Question OE Replication

RealHeavyDude · Jul 31, 2018

OE 11.7

Just to clarify: As per my understanding OE Replication requires the source and target databases to reside on the same platform. As far as I know ( I vaguely remember my sole forays into OE Replication back in 2003? ), you need to start OE Replication with a backup of the source database on the target. That will effectively rule out a different platform for the target.

Am I correct?

I think so.

Nevertheless, since I am now in the inception phase of the project to migrate our Progress server backends off of Solaris SPARC onto RHEL x86, we reached out to our Progress account manager to talk about the the platform change. Mostly we are concerned about the grace period where we are allowed to run both licences as the migration through all environments will take us about a year. But, our biggest concern is that we have to copy the binary dump files of the 1 TB large database across the network and the time it will take as everything else like NFS file systems or USB devices are disapproved. So the Progress account manger - who clearly wants to sell us OpenEdge Replication - said, that we could use it for the database migration from Solaris SPARC to RHEL x86: Start with an empty database on Linux - enable OE Replication and off we go ...
Unfortunately project management and the business stakeholder bought into that idea and I need to convince them that it won't work.

Thanks in advance.

TomBascom · Jul 31, 2018

Solaris and Intel are different byte orders. Last I knew that prevents you from backing up on one and restoring on the other.

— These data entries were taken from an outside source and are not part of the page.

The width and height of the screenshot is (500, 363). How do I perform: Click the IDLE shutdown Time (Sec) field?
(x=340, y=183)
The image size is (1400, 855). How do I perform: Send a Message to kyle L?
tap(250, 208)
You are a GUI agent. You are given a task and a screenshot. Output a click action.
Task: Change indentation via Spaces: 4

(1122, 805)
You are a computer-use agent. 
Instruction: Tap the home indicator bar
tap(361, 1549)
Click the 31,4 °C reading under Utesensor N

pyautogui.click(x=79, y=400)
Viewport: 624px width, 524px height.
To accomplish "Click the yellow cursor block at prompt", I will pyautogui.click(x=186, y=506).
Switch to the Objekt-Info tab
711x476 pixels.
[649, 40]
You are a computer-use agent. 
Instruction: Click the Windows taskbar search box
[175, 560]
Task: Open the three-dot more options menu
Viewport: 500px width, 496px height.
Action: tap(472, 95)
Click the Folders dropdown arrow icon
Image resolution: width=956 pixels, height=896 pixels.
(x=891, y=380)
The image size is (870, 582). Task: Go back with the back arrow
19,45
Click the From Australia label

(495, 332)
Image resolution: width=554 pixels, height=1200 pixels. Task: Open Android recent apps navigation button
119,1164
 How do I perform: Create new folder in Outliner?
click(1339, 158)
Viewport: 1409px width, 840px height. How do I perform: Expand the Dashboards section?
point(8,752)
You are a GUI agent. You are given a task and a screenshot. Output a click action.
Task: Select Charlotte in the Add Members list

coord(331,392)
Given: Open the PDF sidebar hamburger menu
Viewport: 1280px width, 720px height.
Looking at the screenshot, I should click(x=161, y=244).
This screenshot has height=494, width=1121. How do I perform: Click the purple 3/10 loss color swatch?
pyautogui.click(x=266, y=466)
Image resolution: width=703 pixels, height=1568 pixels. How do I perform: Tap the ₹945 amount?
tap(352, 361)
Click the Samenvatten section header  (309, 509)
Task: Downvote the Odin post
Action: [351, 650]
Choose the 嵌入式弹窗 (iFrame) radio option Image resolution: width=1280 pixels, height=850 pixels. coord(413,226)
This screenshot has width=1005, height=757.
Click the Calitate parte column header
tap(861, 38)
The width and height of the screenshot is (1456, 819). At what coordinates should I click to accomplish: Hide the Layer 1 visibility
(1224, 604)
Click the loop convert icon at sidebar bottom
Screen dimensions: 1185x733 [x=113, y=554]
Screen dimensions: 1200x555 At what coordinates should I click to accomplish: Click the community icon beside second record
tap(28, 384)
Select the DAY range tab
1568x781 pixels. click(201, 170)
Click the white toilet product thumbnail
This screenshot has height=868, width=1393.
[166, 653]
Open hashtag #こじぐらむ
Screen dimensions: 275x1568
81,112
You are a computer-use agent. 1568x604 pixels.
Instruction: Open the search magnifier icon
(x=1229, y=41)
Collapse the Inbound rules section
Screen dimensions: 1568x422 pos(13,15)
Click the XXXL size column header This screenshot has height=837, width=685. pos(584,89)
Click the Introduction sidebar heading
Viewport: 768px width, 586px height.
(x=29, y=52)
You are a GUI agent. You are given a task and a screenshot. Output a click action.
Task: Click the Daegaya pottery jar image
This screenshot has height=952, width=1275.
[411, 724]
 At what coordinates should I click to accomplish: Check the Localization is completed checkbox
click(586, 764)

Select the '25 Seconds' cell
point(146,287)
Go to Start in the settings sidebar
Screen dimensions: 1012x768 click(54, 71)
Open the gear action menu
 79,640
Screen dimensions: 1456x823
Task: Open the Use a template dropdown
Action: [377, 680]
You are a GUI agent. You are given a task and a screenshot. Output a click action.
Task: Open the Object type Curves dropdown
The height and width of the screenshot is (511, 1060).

But maybe the sales guy has been working on the side in engineering and knows something?

TomBascom · Jul 31, 2018

Having said that... I do vaguely recall recently hearing a product manager or someone similar say something that sounded suspiciously like platform neutrality with oe replication. I don't think it came from anyone that I would consider "technically reliable" (IOW it wasn't Rich Banville) and I have not been motivated to dig into it. If it is a real thing I would expect that it requires a very up to date release or is maybe an oe12 roadmap item.

I would also want to do a proof of concept and a lot of testing before I committed to actually implementing it on an important system.

Rob Fitzpatrick · Jul 31, 2018

I agree with Tom, you can't do this between a big-endian system (Solaris) and a little-endian (RHEL).

There were a bunch of Replication enhancements in 11.6 and 11.7 but this wasn't one of them. They added Replication Sets but it's still between like platforms.

From the 11.7 Replication User Guide, under Guidelines for working with source and target databases:

Both the source and the target machines must have the same endian ordering. Endian ordering defines how multiple byte integers are stored in memory—either by most-significant byte (MSB) or least-significant byte (LSB). Those systems storing by MSB are called Big Endian, and those storing by LSB are called Little Endian.

The term endianess is used in general to describe a situation in which binary files are portable between platforms; those platforms with the same endianess may use binary data transparently.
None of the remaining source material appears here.